** BEGIN Listed records **
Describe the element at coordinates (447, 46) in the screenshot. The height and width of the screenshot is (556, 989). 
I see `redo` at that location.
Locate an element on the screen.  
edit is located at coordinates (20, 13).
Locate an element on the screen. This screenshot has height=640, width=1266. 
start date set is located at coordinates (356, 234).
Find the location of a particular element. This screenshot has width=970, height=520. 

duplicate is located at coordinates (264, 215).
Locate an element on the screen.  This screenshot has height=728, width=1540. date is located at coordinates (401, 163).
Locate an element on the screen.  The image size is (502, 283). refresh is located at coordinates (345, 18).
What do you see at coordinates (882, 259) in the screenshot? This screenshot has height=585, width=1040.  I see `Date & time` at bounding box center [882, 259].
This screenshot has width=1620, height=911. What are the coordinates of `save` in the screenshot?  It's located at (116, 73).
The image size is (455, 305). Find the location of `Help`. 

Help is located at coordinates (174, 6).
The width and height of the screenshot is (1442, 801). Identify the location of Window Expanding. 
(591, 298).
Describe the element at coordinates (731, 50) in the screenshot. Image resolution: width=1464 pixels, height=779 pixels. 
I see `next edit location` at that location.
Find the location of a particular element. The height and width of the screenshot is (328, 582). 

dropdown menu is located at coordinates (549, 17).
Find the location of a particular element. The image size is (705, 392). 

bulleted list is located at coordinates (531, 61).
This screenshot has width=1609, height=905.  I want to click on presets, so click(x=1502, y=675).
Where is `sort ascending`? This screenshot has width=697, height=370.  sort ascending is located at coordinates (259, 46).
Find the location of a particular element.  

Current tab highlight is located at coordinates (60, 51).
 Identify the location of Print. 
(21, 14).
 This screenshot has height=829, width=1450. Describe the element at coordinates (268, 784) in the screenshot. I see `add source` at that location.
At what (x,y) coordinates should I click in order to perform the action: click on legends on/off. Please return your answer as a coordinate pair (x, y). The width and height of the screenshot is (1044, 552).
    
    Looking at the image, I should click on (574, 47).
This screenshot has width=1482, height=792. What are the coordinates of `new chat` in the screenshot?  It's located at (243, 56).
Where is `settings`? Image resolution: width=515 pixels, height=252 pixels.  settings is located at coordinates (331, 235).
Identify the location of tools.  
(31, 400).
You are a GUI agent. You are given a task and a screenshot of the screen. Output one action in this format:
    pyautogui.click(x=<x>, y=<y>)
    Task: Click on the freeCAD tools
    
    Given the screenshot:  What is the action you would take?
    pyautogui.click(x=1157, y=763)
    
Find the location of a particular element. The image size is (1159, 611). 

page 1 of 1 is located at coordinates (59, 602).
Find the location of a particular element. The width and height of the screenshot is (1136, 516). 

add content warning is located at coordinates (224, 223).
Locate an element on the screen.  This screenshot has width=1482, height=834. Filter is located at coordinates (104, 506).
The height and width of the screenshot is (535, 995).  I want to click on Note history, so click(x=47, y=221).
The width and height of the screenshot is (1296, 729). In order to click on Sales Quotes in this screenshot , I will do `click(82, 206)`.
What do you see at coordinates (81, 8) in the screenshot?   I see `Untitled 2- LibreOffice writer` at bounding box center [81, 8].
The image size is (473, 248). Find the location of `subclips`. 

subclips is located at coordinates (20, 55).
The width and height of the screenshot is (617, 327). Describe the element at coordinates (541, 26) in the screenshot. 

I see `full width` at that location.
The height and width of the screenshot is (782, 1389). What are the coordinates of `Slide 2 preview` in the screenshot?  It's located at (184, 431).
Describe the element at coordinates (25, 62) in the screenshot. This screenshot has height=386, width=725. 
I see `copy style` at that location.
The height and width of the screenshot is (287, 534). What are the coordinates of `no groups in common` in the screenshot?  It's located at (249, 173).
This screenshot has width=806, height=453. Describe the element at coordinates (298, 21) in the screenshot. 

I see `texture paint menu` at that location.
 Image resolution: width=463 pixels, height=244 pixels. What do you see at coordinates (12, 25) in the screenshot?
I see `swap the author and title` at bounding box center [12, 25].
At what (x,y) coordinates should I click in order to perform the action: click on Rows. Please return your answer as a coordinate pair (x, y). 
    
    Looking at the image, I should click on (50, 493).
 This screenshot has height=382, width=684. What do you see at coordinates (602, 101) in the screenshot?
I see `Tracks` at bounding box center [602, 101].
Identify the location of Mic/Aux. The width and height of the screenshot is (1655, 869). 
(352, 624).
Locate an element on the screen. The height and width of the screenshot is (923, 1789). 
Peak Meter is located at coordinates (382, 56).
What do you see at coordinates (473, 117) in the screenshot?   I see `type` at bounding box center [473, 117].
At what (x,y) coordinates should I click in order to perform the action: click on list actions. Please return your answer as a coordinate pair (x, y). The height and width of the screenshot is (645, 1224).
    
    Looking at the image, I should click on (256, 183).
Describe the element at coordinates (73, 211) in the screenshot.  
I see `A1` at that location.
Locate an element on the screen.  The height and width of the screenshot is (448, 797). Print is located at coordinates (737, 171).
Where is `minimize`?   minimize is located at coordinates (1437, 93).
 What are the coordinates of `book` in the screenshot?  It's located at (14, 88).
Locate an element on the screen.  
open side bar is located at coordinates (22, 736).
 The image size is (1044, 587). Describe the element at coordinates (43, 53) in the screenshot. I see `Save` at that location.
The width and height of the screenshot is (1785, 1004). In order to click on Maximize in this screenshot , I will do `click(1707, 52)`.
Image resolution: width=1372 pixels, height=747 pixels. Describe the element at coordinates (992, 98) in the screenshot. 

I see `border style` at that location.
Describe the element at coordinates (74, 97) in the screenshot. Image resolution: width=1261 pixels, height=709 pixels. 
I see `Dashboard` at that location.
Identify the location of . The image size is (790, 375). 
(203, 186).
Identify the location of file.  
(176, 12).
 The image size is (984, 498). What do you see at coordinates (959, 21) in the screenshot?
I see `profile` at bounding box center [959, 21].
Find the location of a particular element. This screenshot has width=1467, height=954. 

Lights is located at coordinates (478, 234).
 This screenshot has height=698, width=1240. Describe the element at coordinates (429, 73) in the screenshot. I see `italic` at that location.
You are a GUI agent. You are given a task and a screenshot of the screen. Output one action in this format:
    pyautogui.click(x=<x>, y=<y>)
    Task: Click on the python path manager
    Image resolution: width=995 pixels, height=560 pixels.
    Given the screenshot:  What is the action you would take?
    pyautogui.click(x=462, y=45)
** END Listed records **
## Request
Output each line of the listing above as a separate string in a JSON list, covering the whole listing and skipping blank lines.

## Task result
[
  "Describe the element at coordinates (447, 46) in the screenshot. The height and width of the screenshot is (556, 989). ",
  "I see `redo` at that location.",
  "Locate an element on the screen.  ",
  "edit is located at coordinates (20, 13).",
  "Locate an element on the screen. This screenshot has height=640, width=1266. ",
  "start date set is located at coordinates (356, 234).",
  "Find the location of a particular element. This screenshot has width=970, height=520. ",
  "duplicate is located at coordinates (264, 215).",
  "Locate an element on the screen.  This screenshot has height=728, width=1540. date is located at coordinates (401, 163).",
  "Locate an element on the screen.  The image size is (502, 283). refresh is located at coordinates (345, 18).",
  "What do you see at coordinates (882, 259) in the screenshot? This screenshot has height=585, width=1040.  I see `Date & time` at bounding box center [882, 259].",
  "This screenshot has width=1620, height=911. What are the coordinates of `save` in the screenshot?  It's located at (116, 73).",
  "The image size is (455, 305). Find the location of `Help`. ",
  "Help is located at coordinates (174, 6).",
  "The width and height of the screenshot is (1442, 801). Identify the location of Window Expanding. ",
  "(591, 298).",
  "Describe the element at coordinates (731, 50) in the screenshot. Image resolution: width=1464 pixels, height=779 pixels. ",
  "I see `next edit location` at that location.",
  "Find the location of a particular element. The height and width of the screenshot is (328, 582). ",
  "dropdown menu is located at coordinates (549, 17).",
  "Find the location of a particular element. The image size is (705, 392). ",
  "bulleted list is located at coordinates (531, 61).",
  "This screenshot has width=1609, height=905.  I want to click on presets, so click(x=1502, y=675).",
  "Where is `sort ascending`? This screenshot has width=697, height=370.  sort ascending is located at coordinates (259, 46).",
  "Find the location of a particular element.  ",
  "Current tab highlight is located at coordinates (60, 51).",
  " Identify the location of Print. ",
  "(21, 14).",
  " This screenshot has height=829, width=1450. Describe the element at coordinates (268, 784) in the screenshot. I see `add source` at that location.",
  "At what (x,y) coordinates should I click in order to perform the action: click on legends on/off. Please return your answer as a coordinate pair (x, y). The width and height of the screenshot is (1044, 552).",
  "    Looking at the image, I should click on (574, 47).",
  "This screenshot has width=1482, height=792. What are the coordinates of `new chat` in the screenshot?  It's located at (243, 56).",
  "Where is `settings`? Image resolution: width=515 pixels, height=252 pixels.  settings is located at coordinates (331, 235).",
  "Identify the location of tools.  ",
  "(31, 400).",
  "You are a GUI agent. You are given a task and a screenshot of the screen. Output one action in this format:",
  "    pyautogui.click(x=<x>, y=<y>)",
  "    Task: Click on the freeCAD tools",
  "    Given the screenshot:  What is the action you would take?",
  "    pyautogui.click(x=1157, y=763)",
  "Find the location of a particular element. The image size is (1159, 611). ",
  "page 1 of 1 is located at coordinates (59, 602).",
  "Find the location of a particular element. The width and height of the screenshot is (1136, 516). ",
  "add content warning is located at coordinates (224, 223).",
  "Locate an element on the screen.  This screenshot has width=1482, height=834. Filter is located at coordinates (104, 506).",
  "The height and width of the screenshot is (535, 995).  I want to click on Note history, so click(x=47, y=221).",
  "The width and height of the screenshot is (1296, 729). In order to click on Sales Quotes in this screenshot , I will do `click(82, 206)`.",
  "What do you see at coordinates (81, 8) in the screenshot?   I see `Untitled 2- LibreOffice writer` at bounding box center [81, 8].",
  "The image size is (473, 248). Find the location of `subclips`. ",
  "subclips is located at coordinates (20, 55).",
  "The width and height of the screenshot is (617, 327). Describe the element at coordinates (541, 26) in the screenshot. ",
  "I see `full width` at that location.",
  "The height and width of the screenshot is (782, 1389). What are the coordinates of `Slide 2 preview` in the screenshot?  It's located at (184, 431).",
  "Describe the element at coordinates (25, 62) in the screenshot. This screenshot has height=386, width=725. ",
  "I see `copy style` at that location.",
  "The height and width of the screenshot is (287, 534). What are the coordinates of `no groups in common` in the screenshot?  It's located at (249, 173).",
  "This screenshot has width=806, height=453. Describe the element at coordinates (298, 21) in the screenshot. ",
  "I see `texture paint menu` at that location.",
  " Image resolution: width=463 pixels, height=244 pixels. What do you see at coordinates (12, 25) in the screenshot?",
  "I see `swap the author and title` at bounding box center [12, 25].",
  "At what (x,y) coordinates should I click in order to perform the action: click on Rows. Please return your answer as a coordinate pair (x, y). ",
  "    Looking at the image, I should click on (50, 493).",
  " This screenshot has height=382, width=684. What do you see at coordinates (602, 101) in the screenshot?",
  "I see `Tracks` at bounding box center [602, 101].",
  "Identify the location of Mic/Aux. The width and height of the screenshot is (1655, 869). ",
  "(352, 624).",
  "Locate an element on the screen. The height and width of the screenshot is (923, 1789). ",
  "Peak Meter is located at coordinates (382, 56).",
  "What do you see at coordinates (473, 117) in the screenshot?   I see `type` at bounding box center [473, 117].",
  "At what (x,y) coordinates should I click in order to perform the action: click on list actions. Please return your answer as a coordinate pair (x, y). The height and width of the screenshot is (645, 1224).",
  "    Looking at the image, I should click on (256, 183).",
  "Describe the element at coordinates (73, 211) in the screenshot.  ",
  "I see `A1` at that location.",
  "Locate an element on the screen.  The height and width of the screenshot is (448, 797). Print is located at coordinates (737, 171).",
  "Where is `minimize`?   minimize is located at coordinates (1437, 93).",
  " What are the coordinates of `book` in the screenshot?  It's located at (14, 88).",
  "Locate an element on the screen.  ",
  "open side bar is located at coordinates (22, 736).",
  " The image size is (1044, 587). Describe the element at coordinates (43, 53) in the screenshot. I see `Save` at that location.",
  "The width and height of the screenshot is (1785, 1004). In order to click on Maximize in this screenshot , I will do `click(1707, 52)`.",
  "Image resolution: width=1372 pixels, height=747 pixels. Describe the element at coordinates (992, 98) in the screenshot. ",
  "I see `border style` at that location.",
  "Describe the element at coordinates (74, 97) in the screenshot. Image resolution: width=1261 pixels, height=709 pixels. ",
  "I see `Dashboard` at that location.",
  "Identify the location of . The image size is (790, 375). ",
  "(203, 186).",
  "Identify the location of file.  ",
  "(176, 12).",
  " The image size is (984, 498). What do you see at coordinates (959, 21) in the screenshot?",
  "I see `profile` at bounding box center [959, 21].",
  "Find the location of a particular element. This screenshot has width=1467, height=954. ",
  "Lights is located at coordinates (478, 234).",
  " This screenshot has height=698, width=1240. Describe the element at coordinates (429, 73) in the screenshot. I see `italic` at that location.",
  "You are a GUI agent. You are given a task and a screenshot of the screen. Output one action in this format:",
  "    pyautogui.click(x=<x>, y=<y>)",
  "    Task: Click on the python path manager",
  "    Image resolution: width=995 pixels, height=560 pixels.",
  "    Given the screenshot:  What is the action you would take?",
  "    pyautogui.click(x=462, y=45)"
]